We lachten beiden zacht.
"Hoe heb je zo goed leren dansen?", maakte hij zijn zin af.

Ik moest grinniken bij de herinnering. Mijn vader eiste dat iemand 'zo welopgevoed als ik' toch wel overweg moest kunnen met enkele danspassen. Maar vanaf het moment dat hij me vertelde dat mijn moeder ervan hield, was ik al verkocht. Het was moeizaam. Leren om te dansen van je vader.
Maar we hadden pret.

"Mijn vader leerde het me", ik grinnikte weer, "Ik stond altijd op zijn tenen."

Adam knikte met een waterige glimlach. Hij dacht vast aan het feit dat zijn opvoeding niet zo speels was verlopen.

"Het is een prachtige avond, vind je niet? De sterren zijn prachtig. Hoe kan het dat we ze niet elke avond aanschouwen?", bedacht ik me.

Maar Adam reageerde niet op de uiting van mijn gedachten. In plaats daarvan keek hij naar de balzaal.
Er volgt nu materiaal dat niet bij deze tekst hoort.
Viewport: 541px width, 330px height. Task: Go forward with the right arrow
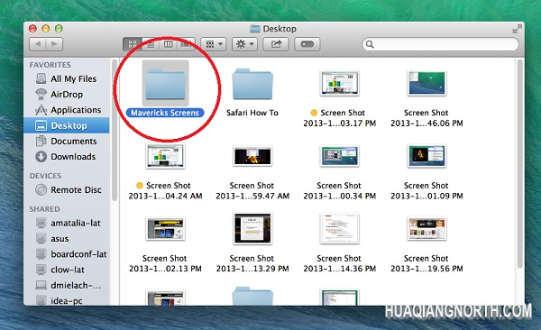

Ik hield me in om niet mee te gluren. Maar ik hoorde het gekling van goud; Lumière, en het getik van tandwielen; Pendule.

Ze bekokstoofden vast wat.
"Is er wat?", vroeg ik hem, in de hoop dat hij besefte dat ik iets had gezegd.

Maar in plaats van geschrokken naar me te kijken, na te denken over wat ik zei en een antwoord te vinden, vroeg hij slechts vastberaden: "Zou je hier gelukkig kunnen zijn?"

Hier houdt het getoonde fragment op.